Edu, o livro maravilhoso de E. Fromm, que você está lendo, tem a resposta para essa questão:

O lado negativo dessa fé, se baseia no fato de que a ética do cristão, vai refletir as vicissitudes do seu “sentimento religioso”, particularizado na figura de Cristo. E isso vai fazer, indubitavelmente, com que ele racionalize que os valores éticos dos deuses de outra religião são inferiores ao seu — motor de toda intolerância religiosa.

P.S: Procure no sebo um livro imperdível desse autor (Erich Fromm) — que fez a primeira releitura das obras de Freud. Trata-se do “O Dogma de Cristo”

UMA PAUSA: A vitória do FLU contra o Argentino Juniors foi épica. Estou com 65 anos, e eufórico, porque passei no teste cardíaco — que foi a eletrizante partida.

Estamos nas oitaaaaaaaaaaaaavas!!!

RODRIGO PHANARDZIS ANCORA DA LUZ disse...

Boa a reflexão e bendito seja o Deus que nos dotou de curiosidade para que não fiquemos presos nas teias da aranha de nenhum conservadorismo! Aliás, de certo modo concordo quando se diz que pensar é transgredir. Transgredir, digo eu, não a Deus, mas aos cocneitos conservadores impostos pelos grupos dominantes. A Verdade é que Deus é Deus. Ele é o Eterno! Ele é transcendente! Ele não está preso a doutrina alguma. Não importa quantos conceitos criamos, Ele simplesmente é.

Vocês estão a falar sobre um tema bem antigo que é a divindade do Messias e aí venho mencionar um ótimo livro onde Roger Haight refere-se a Jesus condiderando-o não mais como um sacramento, mas "símbolo de Deus", sendo considerado bem esclarecedor para o pluralismo religioso existente nos dias atuais.
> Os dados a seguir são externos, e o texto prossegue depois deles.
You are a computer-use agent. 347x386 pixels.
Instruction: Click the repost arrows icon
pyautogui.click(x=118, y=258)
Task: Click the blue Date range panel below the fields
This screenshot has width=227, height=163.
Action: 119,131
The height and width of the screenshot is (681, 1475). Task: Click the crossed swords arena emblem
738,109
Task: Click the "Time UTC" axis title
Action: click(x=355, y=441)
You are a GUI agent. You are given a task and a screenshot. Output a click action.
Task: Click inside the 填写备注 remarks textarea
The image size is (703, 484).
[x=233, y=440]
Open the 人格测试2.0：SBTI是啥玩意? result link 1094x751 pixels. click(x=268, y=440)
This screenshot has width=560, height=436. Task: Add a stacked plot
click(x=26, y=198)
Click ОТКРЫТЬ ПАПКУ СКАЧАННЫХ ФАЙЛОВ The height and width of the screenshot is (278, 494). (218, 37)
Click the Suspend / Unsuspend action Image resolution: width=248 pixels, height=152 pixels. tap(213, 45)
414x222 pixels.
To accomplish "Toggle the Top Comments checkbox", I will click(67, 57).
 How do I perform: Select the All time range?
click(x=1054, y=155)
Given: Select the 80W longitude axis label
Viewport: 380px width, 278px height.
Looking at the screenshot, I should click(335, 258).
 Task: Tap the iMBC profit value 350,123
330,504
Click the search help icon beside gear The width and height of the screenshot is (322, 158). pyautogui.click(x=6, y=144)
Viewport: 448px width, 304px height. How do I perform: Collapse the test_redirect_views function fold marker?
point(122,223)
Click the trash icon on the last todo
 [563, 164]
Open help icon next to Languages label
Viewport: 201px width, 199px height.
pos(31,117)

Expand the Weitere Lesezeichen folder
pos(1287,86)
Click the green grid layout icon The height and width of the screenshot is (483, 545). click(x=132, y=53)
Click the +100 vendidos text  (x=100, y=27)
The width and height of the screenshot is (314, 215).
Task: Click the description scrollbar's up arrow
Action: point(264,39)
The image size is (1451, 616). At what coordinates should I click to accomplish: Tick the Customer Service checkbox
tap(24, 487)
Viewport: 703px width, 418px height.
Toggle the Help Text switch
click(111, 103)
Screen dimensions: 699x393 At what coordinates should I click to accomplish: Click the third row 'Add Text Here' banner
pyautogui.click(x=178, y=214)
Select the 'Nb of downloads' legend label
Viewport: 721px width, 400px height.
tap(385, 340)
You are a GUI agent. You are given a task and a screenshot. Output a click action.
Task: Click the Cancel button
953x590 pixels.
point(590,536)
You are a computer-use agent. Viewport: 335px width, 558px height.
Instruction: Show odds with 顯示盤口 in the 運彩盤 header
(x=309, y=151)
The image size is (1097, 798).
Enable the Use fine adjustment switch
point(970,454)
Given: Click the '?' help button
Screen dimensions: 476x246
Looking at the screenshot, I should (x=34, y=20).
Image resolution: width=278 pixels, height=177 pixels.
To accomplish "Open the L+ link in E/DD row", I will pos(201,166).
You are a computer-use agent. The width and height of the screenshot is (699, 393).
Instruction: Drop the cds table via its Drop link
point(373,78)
RODRIGO PHANARDZIS ANCORA DA LUZ disse...

Em tempo!

Achei bem interessante a vitória do Flu ontem. Sou Fla e acho que se o Flu tivesse saído das Libertadores, meu time correria mais mais riscos neste domingo. Com o resultado, o Fla vai senir mais o peso da responsabilidade de reagir e o Flu não deverá focar tanto no estadual, pois continua com suas expectativas voltadas para as Libertadores.